Saturday, April 21, 2012

A History of Jazz



This is short documentary of the history of jazz which traces the roots of jazz back to the Slave Trade and its African Roots.

Dave Koz : You Make Me Smile



This is a live performance of one of my favorite jazz records entitled You Make Me Smile by Dave Koz. I remember this song being played a lot when i was little so i thought i'd share it with you guys. hope you like it and consider adding jazz to your library of music.

Tuesday, April 17, 2012

NEW ORLEANS JAZZ

Dixieland music referred to as Hot Jazz, Early Jazz or New Orleans Jazz is a style of jazz music which developed in New Orleans at the start of the 20th century and was spread to Chicago and New York City by New Orleans bands in the 1910s. Its well known jazz standard songs from the Dixieland era, such as "Basin Street Blues" and "When the Saints Go Marching In" are known even to non-jazz fans. An early style of jazz that was developed in New Orleans is the earliest style of Jazz music. The style combined earlier brass marches, French Quadrilles, ragtime and blues with collective polyphonic improvisation.
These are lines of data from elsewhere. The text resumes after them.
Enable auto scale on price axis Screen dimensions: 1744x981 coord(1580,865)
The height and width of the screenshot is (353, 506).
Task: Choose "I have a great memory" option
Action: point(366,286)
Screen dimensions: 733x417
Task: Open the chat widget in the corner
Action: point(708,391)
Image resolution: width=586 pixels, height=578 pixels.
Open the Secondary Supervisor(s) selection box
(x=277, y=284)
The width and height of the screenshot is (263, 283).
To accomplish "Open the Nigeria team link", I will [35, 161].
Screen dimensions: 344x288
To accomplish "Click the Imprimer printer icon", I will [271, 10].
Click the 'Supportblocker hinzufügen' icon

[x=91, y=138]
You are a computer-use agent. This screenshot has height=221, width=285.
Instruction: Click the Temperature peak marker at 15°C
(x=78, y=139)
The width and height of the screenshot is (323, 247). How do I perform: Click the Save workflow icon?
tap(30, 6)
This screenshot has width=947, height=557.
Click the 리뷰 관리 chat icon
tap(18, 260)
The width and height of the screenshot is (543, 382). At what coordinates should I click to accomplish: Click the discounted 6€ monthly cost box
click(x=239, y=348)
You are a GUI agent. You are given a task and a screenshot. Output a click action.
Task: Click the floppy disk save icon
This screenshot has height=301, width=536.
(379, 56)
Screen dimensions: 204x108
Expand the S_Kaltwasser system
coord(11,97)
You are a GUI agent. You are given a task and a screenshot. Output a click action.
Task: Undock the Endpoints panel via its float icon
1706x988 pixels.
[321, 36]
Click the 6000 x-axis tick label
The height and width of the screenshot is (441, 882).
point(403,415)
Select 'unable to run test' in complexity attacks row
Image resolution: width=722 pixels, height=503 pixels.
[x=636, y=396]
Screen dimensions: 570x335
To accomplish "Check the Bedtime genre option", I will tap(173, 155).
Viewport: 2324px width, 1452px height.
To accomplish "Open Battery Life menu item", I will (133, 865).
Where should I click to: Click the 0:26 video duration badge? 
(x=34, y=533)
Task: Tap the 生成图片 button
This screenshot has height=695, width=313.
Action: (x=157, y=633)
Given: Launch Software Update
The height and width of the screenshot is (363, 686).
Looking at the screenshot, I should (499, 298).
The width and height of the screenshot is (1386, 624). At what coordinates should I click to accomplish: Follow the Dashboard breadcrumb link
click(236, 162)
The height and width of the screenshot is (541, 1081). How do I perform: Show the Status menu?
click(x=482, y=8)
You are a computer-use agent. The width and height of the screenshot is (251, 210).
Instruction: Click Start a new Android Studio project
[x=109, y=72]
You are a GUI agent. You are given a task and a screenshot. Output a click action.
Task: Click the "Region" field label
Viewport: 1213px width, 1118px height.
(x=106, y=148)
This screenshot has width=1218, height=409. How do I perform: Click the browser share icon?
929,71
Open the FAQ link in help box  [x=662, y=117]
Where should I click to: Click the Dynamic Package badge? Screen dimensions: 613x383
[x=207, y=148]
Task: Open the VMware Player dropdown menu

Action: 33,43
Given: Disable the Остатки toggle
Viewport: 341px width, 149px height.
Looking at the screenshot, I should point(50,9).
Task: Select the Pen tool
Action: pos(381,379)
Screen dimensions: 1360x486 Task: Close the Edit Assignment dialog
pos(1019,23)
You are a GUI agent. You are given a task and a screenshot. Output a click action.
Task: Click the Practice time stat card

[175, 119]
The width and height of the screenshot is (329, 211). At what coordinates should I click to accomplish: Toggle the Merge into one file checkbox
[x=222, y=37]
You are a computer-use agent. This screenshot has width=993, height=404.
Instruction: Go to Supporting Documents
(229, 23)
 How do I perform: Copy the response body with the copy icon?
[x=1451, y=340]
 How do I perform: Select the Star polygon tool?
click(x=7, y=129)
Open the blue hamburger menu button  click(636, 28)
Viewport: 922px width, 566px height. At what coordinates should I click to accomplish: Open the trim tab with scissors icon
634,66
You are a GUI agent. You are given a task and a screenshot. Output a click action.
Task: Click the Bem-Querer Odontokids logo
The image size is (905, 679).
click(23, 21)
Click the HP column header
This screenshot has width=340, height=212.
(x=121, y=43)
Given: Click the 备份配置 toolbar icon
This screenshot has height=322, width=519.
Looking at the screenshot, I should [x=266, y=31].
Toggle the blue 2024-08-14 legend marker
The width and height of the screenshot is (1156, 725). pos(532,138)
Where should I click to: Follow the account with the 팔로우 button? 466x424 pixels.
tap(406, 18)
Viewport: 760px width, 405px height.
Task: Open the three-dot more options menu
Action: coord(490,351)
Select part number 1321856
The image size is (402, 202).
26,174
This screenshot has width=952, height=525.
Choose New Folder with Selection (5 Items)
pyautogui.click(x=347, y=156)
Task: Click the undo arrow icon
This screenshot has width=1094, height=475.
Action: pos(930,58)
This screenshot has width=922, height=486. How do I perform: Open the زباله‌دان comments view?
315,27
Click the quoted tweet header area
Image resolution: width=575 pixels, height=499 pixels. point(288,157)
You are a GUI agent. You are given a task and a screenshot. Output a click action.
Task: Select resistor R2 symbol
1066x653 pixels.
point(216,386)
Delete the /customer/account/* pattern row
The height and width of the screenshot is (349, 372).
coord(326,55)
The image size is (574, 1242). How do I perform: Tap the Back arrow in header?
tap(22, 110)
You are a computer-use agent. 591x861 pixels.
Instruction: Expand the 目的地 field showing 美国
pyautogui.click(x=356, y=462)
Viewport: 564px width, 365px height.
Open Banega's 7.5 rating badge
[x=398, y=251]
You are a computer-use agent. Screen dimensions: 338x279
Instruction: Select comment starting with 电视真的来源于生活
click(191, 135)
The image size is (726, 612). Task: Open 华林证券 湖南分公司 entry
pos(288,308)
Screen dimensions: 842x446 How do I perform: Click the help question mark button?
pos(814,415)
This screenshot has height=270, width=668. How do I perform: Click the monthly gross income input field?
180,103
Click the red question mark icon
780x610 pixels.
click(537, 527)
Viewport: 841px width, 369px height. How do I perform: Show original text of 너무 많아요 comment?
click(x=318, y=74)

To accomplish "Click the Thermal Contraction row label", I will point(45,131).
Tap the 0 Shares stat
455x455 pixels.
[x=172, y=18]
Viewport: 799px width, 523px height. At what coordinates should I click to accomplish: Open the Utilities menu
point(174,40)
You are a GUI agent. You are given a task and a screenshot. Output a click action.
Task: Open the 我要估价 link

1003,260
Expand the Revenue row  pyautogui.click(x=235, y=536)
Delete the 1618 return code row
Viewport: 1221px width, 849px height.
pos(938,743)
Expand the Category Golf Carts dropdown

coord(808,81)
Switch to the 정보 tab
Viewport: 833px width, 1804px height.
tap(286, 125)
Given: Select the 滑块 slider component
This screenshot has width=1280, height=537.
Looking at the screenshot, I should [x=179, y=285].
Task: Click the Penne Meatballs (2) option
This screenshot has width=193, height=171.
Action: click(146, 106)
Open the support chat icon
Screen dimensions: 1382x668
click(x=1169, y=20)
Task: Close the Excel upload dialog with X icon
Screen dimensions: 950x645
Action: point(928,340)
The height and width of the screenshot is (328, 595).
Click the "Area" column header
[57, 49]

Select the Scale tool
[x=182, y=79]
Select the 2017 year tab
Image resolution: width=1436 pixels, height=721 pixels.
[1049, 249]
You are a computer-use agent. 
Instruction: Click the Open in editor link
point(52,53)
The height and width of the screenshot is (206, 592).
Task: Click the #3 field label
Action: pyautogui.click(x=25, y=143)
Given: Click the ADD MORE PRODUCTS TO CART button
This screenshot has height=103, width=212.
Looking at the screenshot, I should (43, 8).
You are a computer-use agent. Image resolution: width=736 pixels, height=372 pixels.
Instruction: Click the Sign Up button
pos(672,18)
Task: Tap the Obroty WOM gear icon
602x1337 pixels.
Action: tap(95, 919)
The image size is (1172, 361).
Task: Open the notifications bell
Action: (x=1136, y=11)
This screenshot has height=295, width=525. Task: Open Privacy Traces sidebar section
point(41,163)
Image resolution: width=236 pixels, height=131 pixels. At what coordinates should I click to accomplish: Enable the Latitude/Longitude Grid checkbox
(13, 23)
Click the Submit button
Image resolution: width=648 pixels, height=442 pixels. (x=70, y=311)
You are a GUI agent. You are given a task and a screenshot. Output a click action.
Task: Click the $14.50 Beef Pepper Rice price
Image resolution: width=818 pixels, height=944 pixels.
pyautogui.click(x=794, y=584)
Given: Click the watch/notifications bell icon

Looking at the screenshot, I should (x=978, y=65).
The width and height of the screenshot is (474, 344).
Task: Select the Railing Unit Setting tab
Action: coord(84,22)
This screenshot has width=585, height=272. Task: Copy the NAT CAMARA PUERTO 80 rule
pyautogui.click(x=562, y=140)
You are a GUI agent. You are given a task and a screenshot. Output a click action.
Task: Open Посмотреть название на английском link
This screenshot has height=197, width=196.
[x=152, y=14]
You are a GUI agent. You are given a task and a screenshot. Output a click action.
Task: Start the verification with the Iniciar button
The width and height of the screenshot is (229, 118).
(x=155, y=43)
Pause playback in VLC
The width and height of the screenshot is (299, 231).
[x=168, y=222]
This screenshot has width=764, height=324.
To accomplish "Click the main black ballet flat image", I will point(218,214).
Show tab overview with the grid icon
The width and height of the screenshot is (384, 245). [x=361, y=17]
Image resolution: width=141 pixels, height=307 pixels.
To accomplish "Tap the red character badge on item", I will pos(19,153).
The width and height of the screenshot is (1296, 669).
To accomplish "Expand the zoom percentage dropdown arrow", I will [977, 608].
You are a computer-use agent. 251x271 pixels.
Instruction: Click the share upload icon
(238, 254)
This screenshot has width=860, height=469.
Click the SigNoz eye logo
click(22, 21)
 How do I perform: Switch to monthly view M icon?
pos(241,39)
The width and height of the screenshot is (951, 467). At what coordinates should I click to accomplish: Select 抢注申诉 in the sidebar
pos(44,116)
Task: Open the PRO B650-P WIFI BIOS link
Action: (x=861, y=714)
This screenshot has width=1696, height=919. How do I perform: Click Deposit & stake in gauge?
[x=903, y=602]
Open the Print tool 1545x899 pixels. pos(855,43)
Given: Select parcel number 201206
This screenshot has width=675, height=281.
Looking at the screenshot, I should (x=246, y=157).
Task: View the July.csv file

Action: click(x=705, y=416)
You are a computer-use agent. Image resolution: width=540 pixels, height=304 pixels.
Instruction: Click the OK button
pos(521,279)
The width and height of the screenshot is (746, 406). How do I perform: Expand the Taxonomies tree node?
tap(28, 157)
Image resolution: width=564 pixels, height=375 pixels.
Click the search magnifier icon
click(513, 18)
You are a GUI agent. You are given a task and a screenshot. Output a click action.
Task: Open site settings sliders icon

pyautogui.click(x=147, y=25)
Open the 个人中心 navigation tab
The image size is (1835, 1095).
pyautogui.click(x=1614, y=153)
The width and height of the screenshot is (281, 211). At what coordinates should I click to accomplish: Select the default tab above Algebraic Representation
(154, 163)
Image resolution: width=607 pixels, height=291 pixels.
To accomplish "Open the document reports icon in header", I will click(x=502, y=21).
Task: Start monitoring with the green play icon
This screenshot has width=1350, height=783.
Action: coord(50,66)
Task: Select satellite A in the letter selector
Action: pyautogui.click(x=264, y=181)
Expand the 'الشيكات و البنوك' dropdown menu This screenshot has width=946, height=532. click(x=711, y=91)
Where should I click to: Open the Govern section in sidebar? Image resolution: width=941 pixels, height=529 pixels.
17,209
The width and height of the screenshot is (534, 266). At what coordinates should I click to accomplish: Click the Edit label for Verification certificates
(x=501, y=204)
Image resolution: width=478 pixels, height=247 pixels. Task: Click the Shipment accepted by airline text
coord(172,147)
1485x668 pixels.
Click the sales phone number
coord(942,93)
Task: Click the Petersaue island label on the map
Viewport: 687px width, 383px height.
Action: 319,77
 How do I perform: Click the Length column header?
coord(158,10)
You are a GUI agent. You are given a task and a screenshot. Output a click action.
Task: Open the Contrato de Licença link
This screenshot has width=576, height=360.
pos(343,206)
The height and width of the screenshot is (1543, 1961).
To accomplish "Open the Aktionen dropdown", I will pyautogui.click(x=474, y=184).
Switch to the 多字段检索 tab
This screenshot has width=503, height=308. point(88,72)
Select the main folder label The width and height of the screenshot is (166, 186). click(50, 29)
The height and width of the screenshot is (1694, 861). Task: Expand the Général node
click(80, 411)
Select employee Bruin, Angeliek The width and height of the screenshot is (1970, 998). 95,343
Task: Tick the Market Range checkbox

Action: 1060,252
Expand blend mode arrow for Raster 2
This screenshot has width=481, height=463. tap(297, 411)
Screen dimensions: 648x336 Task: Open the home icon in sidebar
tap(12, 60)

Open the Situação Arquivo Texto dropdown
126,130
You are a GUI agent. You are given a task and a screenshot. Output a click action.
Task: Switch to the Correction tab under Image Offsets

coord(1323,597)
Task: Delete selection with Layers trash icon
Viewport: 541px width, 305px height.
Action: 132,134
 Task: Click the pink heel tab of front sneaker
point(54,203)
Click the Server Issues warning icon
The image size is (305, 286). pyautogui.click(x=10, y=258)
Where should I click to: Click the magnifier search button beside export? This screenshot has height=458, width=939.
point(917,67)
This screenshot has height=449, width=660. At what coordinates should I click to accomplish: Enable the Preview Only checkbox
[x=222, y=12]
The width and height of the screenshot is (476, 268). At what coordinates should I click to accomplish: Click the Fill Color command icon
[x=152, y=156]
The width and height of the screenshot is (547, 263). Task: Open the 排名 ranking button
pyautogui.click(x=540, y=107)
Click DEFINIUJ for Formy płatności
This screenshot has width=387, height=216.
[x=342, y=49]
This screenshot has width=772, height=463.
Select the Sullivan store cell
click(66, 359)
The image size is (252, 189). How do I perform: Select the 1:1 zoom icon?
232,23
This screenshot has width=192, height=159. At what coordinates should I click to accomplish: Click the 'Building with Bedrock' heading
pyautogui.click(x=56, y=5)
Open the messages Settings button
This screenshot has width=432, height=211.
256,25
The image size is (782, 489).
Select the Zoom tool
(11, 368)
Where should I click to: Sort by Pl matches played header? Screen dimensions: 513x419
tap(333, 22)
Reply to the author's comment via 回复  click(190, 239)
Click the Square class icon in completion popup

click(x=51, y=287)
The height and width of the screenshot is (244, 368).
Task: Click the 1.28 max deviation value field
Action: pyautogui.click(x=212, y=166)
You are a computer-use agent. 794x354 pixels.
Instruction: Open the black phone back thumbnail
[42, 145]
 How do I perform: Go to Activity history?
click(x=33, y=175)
While instrumentation and size of bands can be very flexible the standard band consists of a front line of trumpet, trombone, and clarinet with a "rhythm section" of at least two of the following instruments, guitar or banjo, string bass, or tuba, piano and drums.

Monday, April 16, 2012

Local Scenes

Jazz music has many local scenes like Cape Town, Kansas City, West Coast and last but not least, New Orleans. In Cape Town. jazz is known as Cape Jazz which is a genre of jazz music similar to the popular music style known as marabi, though more improvisational in character which is performed in the very southern part of Africa. Where marabi is a piano jazz style, in the beginning this music grew from the instruments that can be carried in a street parade such as brass instruments, banjos, guitars and percussion instruments. Kansas City Jazz is a style of jazz that developed in Kansas City, Missouri and the surrounding Kansas City Metropolitan Area during the 1930s and marked the transition from the structured big band style to the musical improvisation style of Bebop. The hard swinging, bluesy transition style is bracketed by Count Basie who in 1929 signed with the Bennie Moten's Kansas City Orchestra and Kansas City native Charlie Parker who was to usher in the Bebop style in the 1940s. Kansas City is known as one of the most popular "cradles of jazz".

Tuesday, April 10, 2012

Modal Jazz

Modal Jazz is jazz that uses musical modes rather than chord progressions as a harmonic framework.The term comes from the use of the pitches of particular modes in the creation of solos, modal jazz compositions or accompaniments may only or additionally make use of many techniques, slow moving harmonic rhythm where single chords may last four to sixteen or more measures. Pedal points and drones, and absent or suppressed standard functional chord progressions. Quartal harmonies or melodies are also used.

AFRO-CUBAN JAZZ

Afro-Cuban jazz is the earliest form of Latin jazz. It mixes Afro-Cuban clave- based rhythms with jazz harmonies and techniques of improvisation. Afro-Cuban jazz first emerged in 1943 with the Cuban musicians Mario Bauza and Francisco Raul Gutierrez Grillo "Machito" in the band Machito and his Afro-Cubans based in New York City. In 1947 the collaborations of bebop innovator Dizzy Gillespie with Cuban percussionist Chano Pozo brought Afro-Cuban jazz mainstream. Bauza's initial composition within the genre was referred to as descarga, while Gillespie's approach was originally called cubop. During its first decades, the Afro-Cuban jazz movement was stronger in the United States than in Cuba itself.

Jazz Rock

Jazz rock is known as a musical fusion genre that developed from mixing funk and R&B rhythms and the amplification and electronic effects of rock music, complex time signatures derived from non-western music and extended typically instrumental compositions with a jazz approach to lengthy group improvisations often using wind and brass and displayed a high level of instrumental technique. The term "jazz rock" is often used as a synonym for "jazz fusion" as well as for music performed by late 1960s and 1970s era rock bands that added jazz elements to their music.